Dial M for Meds, the fourth album from the New York City-based Taking Meds, arrived Friday, bringing with it a record of concise rock and roll tunes. The band’s full-length is now out via Smartpunk Records (M.A.G.S.).

There’s not an easier way to describe the record than that of pure rock descent. You’d be hard- pressed to find an instrument other than the two electric guitars, drums, bass and vocals.

This album never really slows down. There’s no mid-album acoustic fingerpicking speculation, no piano hooks or attempts at anything other than what remains. It’s clear that with Dial M for Meds, Taking Meds wanted to really just let it rip, and let it rip they did. While the gain on the
guitars and shouty vocals make the songs punch, their speeds ensure that it’s a breezy, fun listen.

A wordy one, too. The group tackles common issues for 20-somethings like feeling stuck in life or realizing that making dreams come true takes work. Take “Long Tooth,” for example. “I’m as free as a bird now if you want to know the truth/ Just an iron rooster spinning on a roof.” Some bird, huh? Rock and punk is best delivered in realistic, layman’s terms, and Taking Meds waste no words throughout this record.

They break the fourth wall, too, momentarily. In “Long Tooth” vocalist Skylar Sarkis sings “Just ‘cause it’s in the song it don’t mean it’s off my chest,” which is an incredible observation on the act of songwriting and how it can vary from person to person.

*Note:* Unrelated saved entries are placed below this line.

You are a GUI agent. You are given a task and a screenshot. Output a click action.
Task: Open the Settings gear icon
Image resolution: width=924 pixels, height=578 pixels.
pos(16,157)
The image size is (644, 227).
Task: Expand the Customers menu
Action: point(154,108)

Taking Meds really nail it in “The Other End,” where the guitar interplay and vocal harmonies especially shine. It’s a song about putting the cart before the horse, spending so much time dreaming that the mission can be lost: “And I spent so much time/ waiting to be interviewed/ that I realized that I had nothing to tell you.” See also: “And the movie that I’ll make/ starring all of my friends/ it takes place where I grew up/ still in pre-production.”

This sense of listlessness and the abandonment of youth abandon are cast upon canvases of raw, carefully tamed and flawlessly played rock and roll, making Dial M for Meds an addition to a canon of well-trodden, yet never fully plundered ground.